--- START PAGE EXTRACT ---

Versioning Databases – The Baseline

Friday, February 1, 2008

Continuing from the last post (Three Rules for Database Work), I wanted to drill into some database versioning strategies that have worked well for me.

Caveats and Considerations

As a preface, let me say there are many different strategies that can work. I'm not presenting the one true way. My goal is to roll out database changes in a consistent, testable, reproducible manner. I'm used to working with largish databases that are packaged to install behind a customer's firewall. I don't want to use naïve update scripts that run for 6 hours. Concerns like this bias my thinking and strategies. Every application should manage database change, but you'll have to decide on the simplest strategy that works for your environment.

The Baseline

The first step in versioning a database is to generate a baseline schema. This is the starting point for versioning a database. After you've published the baseline to an authoritative source, any changes to the schema require a schema change script (a topic for the next post, because I have a feeling this is going to be long for a blog post).

You are probably not going to baseline the database on day 1 of a project. I'd suggest letting the early design of the schema settle in a bit so you are not creating a huge number of change scripts. This might sound like I'm suggesting you need to do some big, up front schema design – but that's not true. You can get pretty far into an application these days with in-memory data, fakes, stubs, mocks, and unit tests. Once the model in your code starts to stabilize, you can start thinking of the schema required to persist all the data. If you are ORMing, you can even generate the first schema from your model.

--- END PAGE EXTRACT ---
--- START DATASET ROWS ---

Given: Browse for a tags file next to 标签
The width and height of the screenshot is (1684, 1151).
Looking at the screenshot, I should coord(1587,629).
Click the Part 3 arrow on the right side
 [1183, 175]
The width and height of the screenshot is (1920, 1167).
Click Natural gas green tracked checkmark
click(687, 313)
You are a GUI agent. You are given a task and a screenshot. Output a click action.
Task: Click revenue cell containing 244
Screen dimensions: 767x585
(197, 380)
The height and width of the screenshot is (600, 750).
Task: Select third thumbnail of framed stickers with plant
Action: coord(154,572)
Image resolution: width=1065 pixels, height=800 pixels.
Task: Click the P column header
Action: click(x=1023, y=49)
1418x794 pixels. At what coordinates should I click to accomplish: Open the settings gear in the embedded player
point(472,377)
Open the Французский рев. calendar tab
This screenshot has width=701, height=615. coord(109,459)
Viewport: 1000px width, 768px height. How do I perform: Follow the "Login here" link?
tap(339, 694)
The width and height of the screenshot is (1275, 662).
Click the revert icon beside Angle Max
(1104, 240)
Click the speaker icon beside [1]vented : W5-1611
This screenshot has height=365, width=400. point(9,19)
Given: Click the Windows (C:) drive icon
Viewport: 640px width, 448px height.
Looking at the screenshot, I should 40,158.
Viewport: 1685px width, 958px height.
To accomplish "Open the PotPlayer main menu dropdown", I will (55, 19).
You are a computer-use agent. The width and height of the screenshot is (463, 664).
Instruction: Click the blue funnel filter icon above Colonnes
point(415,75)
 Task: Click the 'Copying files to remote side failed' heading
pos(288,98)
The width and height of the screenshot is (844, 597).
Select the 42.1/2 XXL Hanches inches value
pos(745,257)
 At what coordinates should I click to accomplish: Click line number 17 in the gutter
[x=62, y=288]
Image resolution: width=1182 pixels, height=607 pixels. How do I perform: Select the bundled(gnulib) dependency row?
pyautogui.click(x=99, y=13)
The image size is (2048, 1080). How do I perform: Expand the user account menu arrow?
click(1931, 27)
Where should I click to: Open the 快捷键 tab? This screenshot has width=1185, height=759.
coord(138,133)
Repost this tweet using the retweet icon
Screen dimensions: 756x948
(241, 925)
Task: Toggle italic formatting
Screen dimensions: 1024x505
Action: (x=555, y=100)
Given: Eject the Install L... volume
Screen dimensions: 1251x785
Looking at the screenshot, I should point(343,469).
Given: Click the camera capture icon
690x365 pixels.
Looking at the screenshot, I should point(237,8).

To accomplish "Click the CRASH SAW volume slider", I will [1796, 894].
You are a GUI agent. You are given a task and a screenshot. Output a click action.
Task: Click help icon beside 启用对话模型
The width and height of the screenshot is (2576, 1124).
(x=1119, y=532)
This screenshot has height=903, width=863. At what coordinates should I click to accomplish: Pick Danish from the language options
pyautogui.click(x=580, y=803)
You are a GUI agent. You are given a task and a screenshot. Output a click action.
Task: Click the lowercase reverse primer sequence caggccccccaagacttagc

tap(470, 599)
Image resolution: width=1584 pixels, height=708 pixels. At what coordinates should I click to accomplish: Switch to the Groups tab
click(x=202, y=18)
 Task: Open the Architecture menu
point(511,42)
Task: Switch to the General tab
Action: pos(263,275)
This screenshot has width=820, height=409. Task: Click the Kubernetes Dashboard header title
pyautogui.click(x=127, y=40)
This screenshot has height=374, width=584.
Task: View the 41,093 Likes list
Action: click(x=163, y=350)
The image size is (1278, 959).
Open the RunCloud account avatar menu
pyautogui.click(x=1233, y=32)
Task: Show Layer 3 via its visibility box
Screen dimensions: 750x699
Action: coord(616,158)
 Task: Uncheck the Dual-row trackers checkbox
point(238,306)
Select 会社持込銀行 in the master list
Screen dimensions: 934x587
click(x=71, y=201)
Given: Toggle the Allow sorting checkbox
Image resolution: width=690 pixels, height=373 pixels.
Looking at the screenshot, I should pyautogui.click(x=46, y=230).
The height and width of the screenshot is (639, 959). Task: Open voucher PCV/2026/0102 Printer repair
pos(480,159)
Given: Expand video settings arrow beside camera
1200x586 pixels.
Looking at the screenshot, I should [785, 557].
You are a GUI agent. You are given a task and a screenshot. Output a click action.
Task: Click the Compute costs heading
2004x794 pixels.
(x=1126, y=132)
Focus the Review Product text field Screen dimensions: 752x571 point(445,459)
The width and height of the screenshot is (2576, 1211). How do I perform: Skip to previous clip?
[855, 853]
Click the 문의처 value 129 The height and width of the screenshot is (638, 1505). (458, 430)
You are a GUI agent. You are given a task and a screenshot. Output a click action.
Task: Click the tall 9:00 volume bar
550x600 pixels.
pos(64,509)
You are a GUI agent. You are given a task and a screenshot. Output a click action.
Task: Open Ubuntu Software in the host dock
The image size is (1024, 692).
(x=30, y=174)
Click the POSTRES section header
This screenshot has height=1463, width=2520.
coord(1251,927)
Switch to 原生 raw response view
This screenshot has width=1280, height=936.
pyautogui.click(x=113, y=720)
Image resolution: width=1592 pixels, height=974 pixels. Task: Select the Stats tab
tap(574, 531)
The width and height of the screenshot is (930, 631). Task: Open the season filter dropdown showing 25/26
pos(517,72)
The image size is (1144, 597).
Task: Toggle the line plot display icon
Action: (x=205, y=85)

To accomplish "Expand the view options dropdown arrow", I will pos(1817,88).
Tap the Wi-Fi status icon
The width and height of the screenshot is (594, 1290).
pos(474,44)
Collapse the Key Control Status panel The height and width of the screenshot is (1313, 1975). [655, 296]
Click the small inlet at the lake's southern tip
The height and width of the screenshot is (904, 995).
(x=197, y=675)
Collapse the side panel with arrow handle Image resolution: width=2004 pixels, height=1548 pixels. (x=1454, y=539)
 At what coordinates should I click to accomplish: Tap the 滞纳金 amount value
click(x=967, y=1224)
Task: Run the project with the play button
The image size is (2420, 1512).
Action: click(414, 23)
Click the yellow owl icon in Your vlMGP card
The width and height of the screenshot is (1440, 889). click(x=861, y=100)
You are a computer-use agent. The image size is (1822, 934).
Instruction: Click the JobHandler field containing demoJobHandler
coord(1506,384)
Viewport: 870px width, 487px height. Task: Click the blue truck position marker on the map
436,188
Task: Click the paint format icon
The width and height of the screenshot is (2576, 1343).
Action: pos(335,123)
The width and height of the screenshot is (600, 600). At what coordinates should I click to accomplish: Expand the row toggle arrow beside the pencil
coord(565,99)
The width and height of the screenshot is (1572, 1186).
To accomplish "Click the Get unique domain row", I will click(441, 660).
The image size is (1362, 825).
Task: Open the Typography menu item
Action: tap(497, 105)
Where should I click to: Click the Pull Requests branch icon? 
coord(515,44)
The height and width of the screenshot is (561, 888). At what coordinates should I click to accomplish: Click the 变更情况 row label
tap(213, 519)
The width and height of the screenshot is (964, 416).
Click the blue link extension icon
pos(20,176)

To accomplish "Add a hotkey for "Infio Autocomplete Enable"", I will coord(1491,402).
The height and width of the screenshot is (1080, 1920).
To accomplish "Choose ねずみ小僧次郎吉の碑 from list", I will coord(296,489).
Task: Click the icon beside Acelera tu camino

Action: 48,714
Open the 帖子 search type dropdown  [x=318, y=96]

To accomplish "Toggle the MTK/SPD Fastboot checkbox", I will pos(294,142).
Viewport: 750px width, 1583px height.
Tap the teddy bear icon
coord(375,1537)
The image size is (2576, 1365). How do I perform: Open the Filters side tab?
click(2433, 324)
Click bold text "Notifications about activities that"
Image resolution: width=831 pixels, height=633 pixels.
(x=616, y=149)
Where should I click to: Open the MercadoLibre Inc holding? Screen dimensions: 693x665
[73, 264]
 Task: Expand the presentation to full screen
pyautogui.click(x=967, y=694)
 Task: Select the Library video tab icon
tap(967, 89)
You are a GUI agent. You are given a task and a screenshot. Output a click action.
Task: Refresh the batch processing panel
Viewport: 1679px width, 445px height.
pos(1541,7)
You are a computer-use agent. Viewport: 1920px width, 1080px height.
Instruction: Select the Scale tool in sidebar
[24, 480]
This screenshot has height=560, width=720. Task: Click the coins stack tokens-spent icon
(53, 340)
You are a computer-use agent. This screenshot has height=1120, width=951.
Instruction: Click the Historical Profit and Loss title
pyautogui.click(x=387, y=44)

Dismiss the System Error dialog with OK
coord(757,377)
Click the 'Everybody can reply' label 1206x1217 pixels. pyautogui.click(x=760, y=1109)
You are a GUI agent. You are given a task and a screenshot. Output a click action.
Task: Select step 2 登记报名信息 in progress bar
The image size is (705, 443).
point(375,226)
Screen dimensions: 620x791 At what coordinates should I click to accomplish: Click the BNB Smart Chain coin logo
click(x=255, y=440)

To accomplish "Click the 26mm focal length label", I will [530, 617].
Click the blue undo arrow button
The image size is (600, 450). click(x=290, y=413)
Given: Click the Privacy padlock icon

--- END DATASET ROWS ---

PROBLEM A — According to the database versioning post, what is the first step in versioning a database?
PROBLEM B — Resume the database versioning post, continuing after its final sentence.

WRITTEN RESPONSE A — Generating a baseline schema.

WRITTEN RESPONSE B —
On the other hand, maybe your project and database have already been around a couple years. That's ok – you can baseline today (tomorrow at the latest), and manage change moving forward.

But How?

If you want to do things the hard way, then open a new file in a text editor and write all the SQL commands that will create every table, constraint, function, view, index, and every other object in your database. You'll also want to include commands that populate lookup tables with static data and include any bootstrap data needed by the application. Test the new script against a fresh database server and if successful, commit the file to source control. Consider your schema baselined!

Nobody really does this step the hard way, though. Most of us use tools that we point to a database, and the tools generate one or more scripts for us. Some people like to generate everything into one big script file. Others like to generate one script file for every database object. SQL Server Management Studio provides both option when you elect to script a database. I've seen both approaches work, but the "one file per object" approach feels cumbersome on a day to day basis, and unwieldy if the number of objects grow into the thousands.

Personally, I like to take a hybrid approach. I like to keep all of the SQL needed to create tables, constraints, defaults, and primary indexes in a single file. Any views, stored procedures, and functions are scripted one per file.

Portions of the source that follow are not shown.